Puis, il se relève, mais, comme pour saint Paul terrassé, la grâce avait fait son œuvre.

 Le triomphe de la grâce. — Le mercredi saint 1930, elle triomphe définitivement.

« Ce fut infiniment simple, écrit le P. Lejosne. Une confession, à la manière des étudiants, dans le salon d'attente de ma chambre ». Le jeudi-saint, une lettre part pour Massis : « Mon cher ami, j'ai reçu ce matin la communion pascale des mains de mon petit curé de Thorey ».

Le vendredi de la semaine de Pâques, le P. Lejosne reçoit une nouvelle visite du Maréchal:

« Mon Père, la semaine passée, j'ai communié pour moi, mais, après demain, il y a une grande manifestation de la Jeunesse Catholique en l'église de Saint- Léon. Si je communiais avec eux, pour bien montrer ma foi et ma pratique?…

— Monsieur le Maréchal, je ne vous l'aurais pas demandé, mais, puisque la pensée de ce grand acte vous vient, je ne puis que vous approuver et vous louer et être heureux de l'exemple que vous donnerez à toute cette jeunesse. »

Le dimanche de Quasimodo, Mgr Baudrillart, qui célèbre la messe du Congrès, à Nancy, a la joie de communier le premier, avant des centaines de jeunes gens, le Maréchal Lyautey.

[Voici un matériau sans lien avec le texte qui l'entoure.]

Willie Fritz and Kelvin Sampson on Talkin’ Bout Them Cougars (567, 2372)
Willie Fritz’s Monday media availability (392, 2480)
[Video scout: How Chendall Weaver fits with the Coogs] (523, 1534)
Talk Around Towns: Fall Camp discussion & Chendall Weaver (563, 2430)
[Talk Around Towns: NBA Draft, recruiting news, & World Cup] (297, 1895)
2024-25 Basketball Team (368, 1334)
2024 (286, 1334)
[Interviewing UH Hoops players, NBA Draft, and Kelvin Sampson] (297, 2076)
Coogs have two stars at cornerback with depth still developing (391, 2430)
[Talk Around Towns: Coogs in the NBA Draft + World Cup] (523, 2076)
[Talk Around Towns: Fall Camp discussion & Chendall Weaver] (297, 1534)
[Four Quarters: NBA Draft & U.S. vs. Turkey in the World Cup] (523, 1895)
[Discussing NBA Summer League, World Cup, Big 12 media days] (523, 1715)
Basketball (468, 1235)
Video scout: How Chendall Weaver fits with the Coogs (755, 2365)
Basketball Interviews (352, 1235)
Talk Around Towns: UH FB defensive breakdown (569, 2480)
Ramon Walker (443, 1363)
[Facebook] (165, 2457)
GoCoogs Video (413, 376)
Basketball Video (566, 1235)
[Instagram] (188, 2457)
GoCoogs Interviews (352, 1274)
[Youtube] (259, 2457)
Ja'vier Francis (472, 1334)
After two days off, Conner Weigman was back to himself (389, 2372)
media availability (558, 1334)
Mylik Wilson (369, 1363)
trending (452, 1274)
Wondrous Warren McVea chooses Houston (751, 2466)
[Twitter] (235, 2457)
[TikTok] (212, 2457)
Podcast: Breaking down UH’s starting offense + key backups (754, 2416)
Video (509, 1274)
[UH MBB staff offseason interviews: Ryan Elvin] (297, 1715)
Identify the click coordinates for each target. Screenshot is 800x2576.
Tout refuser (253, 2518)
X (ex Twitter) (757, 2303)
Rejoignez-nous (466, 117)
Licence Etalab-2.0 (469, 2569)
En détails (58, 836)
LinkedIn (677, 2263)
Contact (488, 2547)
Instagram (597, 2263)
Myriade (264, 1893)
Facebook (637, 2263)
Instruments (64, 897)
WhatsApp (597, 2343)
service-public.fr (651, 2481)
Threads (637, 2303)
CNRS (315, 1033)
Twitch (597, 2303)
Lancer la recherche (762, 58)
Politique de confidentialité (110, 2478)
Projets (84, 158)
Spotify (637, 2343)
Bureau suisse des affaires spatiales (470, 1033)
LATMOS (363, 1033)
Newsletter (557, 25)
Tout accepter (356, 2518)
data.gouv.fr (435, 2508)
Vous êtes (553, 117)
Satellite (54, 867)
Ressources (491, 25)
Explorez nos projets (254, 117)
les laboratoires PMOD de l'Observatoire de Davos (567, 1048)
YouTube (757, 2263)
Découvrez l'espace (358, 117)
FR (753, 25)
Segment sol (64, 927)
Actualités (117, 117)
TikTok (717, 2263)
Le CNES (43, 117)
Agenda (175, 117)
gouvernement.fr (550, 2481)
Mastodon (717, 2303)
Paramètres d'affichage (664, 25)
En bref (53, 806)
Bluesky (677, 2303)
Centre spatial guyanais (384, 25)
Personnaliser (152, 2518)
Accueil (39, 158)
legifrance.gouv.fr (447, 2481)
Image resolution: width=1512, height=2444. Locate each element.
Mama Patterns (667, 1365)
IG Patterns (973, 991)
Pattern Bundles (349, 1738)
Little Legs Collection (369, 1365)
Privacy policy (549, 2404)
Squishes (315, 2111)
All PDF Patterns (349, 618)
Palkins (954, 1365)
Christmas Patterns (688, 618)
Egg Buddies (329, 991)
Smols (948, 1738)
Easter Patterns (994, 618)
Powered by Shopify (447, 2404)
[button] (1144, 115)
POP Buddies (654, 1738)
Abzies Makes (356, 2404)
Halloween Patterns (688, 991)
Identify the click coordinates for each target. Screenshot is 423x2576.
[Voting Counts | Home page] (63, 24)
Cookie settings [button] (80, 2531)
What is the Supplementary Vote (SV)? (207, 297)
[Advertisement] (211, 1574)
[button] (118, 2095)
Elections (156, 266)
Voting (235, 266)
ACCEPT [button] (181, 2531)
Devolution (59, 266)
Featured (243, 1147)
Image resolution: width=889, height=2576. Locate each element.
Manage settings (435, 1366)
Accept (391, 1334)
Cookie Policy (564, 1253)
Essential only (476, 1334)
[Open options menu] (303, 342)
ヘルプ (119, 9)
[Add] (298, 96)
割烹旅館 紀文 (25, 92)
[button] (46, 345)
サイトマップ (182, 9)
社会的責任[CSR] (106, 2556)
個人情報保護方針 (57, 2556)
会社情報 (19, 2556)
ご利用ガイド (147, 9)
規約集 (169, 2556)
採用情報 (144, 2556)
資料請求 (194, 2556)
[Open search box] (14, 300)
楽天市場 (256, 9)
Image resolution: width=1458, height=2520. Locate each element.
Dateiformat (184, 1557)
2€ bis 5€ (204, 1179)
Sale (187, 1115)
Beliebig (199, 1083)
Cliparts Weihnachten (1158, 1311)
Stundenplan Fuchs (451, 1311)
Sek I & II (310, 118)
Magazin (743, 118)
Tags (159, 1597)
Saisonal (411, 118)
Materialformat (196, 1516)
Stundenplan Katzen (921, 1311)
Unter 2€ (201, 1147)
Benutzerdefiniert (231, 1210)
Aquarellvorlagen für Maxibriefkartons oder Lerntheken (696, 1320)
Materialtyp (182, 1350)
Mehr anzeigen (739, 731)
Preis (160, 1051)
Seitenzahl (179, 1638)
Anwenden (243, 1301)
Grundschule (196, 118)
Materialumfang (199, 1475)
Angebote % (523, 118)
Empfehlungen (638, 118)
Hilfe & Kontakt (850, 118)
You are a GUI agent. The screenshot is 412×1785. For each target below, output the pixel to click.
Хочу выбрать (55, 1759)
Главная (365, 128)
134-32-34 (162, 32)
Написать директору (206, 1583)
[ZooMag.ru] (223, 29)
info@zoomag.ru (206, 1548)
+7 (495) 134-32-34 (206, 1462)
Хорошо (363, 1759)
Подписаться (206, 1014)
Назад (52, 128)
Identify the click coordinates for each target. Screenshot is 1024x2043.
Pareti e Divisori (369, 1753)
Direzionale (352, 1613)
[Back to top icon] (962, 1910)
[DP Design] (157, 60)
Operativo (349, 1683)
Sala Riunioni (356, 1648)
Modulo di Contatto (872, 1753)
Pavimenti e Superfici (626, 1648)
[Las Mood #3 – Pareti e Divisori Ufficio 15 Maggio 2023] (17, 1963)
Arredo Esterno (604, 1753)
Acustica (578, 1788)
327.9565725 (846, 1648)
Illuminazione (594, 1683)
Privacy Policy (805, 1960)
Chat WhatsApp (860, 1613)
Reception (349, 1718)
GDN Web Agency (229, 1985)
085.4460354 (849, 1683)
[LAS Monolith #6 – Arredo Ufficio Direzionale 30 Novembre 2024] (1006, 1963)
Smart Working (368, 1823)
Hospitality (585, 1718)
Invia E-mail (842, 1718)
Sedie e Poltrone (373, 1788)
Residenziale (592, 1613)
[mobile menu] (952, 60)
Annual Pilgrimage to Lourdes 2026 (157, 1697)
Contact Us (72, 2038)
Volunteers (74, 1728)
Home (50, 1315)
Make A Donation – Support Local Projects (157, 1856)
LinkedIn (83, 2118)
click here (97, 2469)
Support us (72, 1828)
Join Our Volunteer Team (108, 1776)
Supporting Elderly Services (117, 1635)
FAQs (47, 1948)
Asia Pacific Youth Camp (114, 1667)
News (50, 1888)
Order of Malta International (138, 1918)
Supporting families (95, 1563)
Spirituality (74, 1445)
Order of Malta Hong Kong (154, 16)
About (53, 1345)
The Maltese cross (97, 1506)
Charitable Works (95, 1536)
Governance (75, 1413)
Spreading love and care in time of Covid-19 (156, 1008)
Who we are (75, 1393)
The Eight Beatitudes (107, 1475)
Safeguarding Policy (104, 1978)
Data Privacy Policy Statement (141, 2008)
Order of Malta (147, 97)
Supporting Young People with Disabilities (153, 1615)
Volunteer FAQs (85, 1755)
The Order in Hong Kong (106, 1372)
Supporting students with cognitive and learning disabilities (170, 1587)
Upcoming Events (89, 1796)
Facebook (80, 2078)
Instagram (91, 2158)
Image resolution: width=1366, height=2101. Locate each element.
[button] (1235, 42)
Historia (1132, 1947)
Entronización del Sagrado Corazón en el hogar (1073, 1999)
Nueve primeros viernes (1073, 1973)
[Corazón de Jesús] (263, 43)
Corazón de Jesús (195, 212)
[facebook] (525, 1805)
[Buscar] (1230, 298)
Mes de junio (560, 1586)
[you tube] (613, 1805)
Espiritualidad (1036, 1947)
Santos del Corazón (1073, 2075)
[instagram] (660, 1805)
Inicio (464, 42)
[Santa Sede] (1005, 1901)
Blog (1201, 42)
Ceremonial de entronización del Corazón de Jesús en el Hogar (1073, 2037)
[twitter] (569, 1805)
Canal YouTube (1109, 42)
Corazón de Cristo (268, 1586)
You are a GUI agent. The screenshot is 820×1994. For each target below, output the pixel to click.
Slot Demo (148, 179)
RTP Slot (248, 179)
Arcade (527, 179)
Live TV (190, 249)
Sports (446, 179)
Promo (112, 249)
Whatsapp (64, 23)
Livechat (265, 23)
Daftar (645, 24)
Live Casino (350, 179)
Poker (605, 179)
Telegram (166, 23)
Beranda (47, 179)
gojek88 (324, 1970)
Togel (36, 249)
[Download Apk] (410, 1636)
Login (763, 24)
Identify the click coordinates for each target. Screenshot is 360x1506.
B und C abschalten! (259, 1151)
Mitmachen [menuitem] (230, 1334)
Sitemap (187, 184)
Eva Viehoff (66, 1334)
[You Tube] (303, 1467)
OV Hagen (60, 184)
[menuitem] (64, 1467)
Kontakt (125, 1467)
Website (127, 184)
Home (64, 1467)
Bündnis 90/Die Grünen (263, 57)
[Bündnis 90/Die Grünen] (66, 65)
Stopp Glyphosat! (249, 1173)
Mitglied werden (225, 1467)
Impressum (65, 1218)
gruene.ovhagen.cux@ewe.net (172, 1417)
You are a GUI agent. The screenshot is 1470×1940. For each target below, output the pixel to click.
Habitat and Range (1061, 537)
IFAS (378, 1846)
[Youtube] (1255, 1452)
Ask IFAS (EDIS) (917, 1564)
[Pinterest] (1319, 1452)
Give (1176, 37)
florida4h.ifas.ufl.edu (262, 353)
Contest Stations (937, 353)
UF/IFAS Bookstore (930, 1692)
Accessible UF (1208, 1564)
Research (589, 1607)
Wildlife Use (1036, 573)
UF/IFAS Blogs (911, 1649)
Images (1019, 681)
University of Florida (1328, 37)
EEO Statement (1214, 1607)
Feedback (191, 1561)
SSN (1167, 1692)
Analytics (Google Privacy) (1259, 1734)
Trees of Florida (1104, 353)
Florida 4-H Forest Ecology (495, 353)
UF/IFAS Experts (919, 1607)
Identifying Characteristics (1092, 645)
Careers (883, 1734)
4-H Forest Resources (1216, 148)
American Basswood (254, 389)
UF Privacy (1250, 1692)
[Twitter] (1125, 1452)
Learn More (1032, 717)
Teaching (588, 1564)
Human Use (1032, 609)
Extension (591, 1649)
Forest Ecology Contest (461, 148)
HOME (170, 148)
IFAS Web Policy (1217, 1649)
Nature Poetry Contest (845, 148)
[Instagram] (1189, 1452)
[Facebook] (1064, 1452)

Inutile de dire que le Maréchal vécut désormais en chrétien total. Rappelons seulement qu'à l'Exposition coloniale, celui qui aimait d'être nommé l'Africain exigea une chapelle des Missions, il en fit sa paroisse, et son exemple rayonna sur toute la France et, on peut l'affirmer, sur le monde entier.

Le 27 juillet 1934, la mort le prend. Elle trouve le Christ dans l'âme de ce grand vivant, à qui elle ouvre les portes de la vraie vie. Ainsi le Maréchal de France qui, achevant l'œuvre de Charles X, avait taillé de sa main, dans l'Afrique, un empire, remporta sa plus belle victoire, celle qui dure éternellement.